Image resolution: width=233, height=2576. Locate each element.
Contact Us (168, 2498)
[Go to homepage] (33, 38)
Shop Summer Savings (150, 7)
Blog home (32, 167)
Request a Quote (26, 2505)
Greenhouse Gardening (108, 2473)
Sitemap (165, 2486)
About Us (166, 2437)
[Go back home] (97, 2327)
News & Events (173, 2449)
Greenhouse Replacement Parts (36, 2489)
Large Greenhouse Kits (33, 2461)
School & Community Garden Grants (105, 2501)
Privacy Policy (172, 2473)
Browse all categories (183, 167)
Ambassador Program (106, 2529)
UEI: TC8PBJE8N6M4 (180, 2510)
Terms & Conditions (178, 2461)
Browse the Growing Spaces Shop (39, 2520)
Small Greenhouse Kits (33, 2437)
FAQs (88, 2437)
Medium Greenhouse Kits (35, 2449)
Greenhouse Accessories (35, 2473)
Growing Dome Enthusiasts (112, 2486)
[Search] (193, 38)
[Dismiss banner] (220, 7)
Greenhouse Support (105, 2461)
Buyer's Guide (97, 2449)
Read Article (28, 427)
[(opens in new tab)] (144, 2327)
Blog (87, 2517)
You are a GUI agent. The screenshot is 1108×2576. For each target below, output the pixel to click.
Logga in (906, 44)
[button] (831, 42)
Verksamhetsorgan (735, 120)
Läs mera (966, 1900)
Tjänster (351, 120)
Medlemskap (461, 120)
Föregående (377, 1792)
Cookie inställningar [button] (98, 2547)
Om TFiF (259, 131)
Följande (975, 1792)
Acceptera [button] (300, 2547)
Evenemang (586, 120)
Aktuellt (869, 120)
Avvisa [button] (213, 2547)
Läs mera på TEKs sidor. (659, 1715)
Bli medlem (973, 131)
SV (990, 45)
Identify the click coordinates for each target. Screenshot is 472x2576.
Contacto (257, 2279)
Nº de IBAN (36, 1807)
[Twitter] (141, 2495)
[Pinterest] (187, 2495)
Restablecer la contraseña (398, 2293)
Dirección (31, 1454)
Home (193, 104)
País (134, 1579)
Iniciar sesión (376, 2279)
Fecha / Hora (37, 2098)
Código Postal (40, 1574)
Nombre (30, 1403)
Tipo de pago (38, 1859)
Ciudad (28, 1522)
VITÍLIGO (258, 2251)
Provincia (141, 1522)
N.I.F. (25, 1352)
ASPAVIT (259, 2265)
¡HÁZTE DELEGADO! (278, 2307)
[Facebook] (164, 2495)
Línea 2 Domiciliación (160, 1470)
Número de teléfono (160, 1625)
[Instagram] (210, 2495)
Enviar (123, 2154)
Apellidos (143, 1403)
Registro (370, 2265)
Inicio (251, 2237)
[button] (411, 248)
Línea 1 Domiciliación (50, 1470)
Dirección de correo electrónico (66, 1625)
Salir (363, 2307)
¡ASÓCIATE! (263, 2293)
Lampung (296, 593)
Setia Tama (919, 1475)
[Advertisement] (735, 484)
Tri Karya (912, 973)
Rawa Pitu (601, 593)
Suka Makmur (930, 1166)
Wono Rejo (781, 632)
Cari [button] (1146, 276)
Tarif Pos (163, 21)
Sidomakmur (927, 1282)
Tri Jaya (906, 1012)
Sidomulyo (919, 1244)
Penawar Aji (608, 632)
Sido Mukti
****************
## Task details
Each record above needs to be given again exactly as written.

## Exercise answer
Image resolution: width=233, height=2576. Locate each element.
Contact Us (168, 2498)
[Go to homepage] (33, 38)
Shop Summer Savings (150, 7)
Blog home (32, 167)
Request a Quote (26, 2505)
Greenhouse Gardening (108, 2473)
Sitemap (165, 2486)
About Us (166, 2437)
[Go back home] (97, 2327)
News & Events (173, 2449)
Greenhouse Replacement Parts (36, 2489)
Large Greenhouse Kits (33, 2461)
School & Community Garden Grants (105, 2501)
Privacy Policy (172, 2473)
Browse all categories (183, 167)
Ambassador Program (106, 2529)
UEI: TC8PBJE8N6M4 (180, 2510)
Terms & Conditions (178, 2461)
Browse the Growing Spaces Shop (39, 2520)
Small Greenhouse Kits (33, 2437)
FAQs (88, 2437)
Medium Greenhouse Kits (35, 2449)
Greenhouse Accessories (35, 2473)
Growing Dome Enthusiasts (112, 2486)
[Search] (193, 38)
[Dismiss banner] (220, 7)
Greenhouse Support (105, 2461)
Buyer's Guide (97, 2449)
Read Article (28, 427)
[(opens in new tab)] (144, 2327)
Blog (87, 2517)
You are a GUI agent. The screenshot is 1108×2576. For each target below, output the pixel to click.
Logga in (906, 44)
[button] (831, 42)
Verksamhetsorgan (735, 120)
Läs mera (966, 1900)
Tjänster (351, 120)
Medlemskap (461, 120)
Föregående (377, 1792)
Cookie inställningar [button] (98, 2547)
Om TFiF (259, 131)
Följande (975, 1792)
Acceptera [button] (300, 2547)
Evenemang (586, 120)
Aktuellt (869, 120)
Avvisa [button] (213, 2547)
Läs mera på TEKs sidor. (659, 1715)
Bli medlem (973, 131)
SV (990, 45)
Identify the click coordinates for each target. Screenshot is 472x2576.
Contacto (257, 2279)
Nº de IBAN (36, 1807)
[Twitter] (141, 2495)
[Pinterest] (187, 2495)
Restablecer la contraseña (398, 2293)
Dirección (31, 1454)
Home (193, 104)
País (134, 1579)
Iniciar sesión (376, 2279)
Fecha / Hora (37, 2098)
Código Postal (40, 1574)
Nombre (30, 1403)
Tipo de pago (38, 1859)
Ciudad (28, 1522)
VITÍLIGO (258, 2251)
Provincia (141, 1522)
N.I.F. (25, 1352)
ASPAVIT (259, 2265)
¡HÁZTE DELEGADO! (278, 2307)
[Facebook] (164, 2495)
Línea 2 Domiciliación (160, 1470)
Número de teléfono (160, 1625)
[Instagram] (210, 2495)
Enviar (123, 2154)
Apellidos (143, 1403)
Registro (370, 2265)
Inicio (251, 2237)
[button] (411, 248)
Línea 1 Domiciliación (50, 1470)
Dirección de correo electrónico (66, 1625)
Salir (363, 2307)
¡ASÓCIATE! (263, 2293)
Lampung (296, 593)
Setia Tama (919, 1475)
[Advertisement] (735, 484)
Tri Karya (912, 973)
Rawa Pitu (601, 593)
Suka Makmur (930, 1166)
Wono Rejo (781, 632)
Cari [button] (1146, 276)
Tarif Pos (163, 21)
Sidomakmur (927, 1282)
Tri Jaya (906, 1012)
Sidomulyo (919, 1244)
Penawar Aji (608, 632)
Sido Mukti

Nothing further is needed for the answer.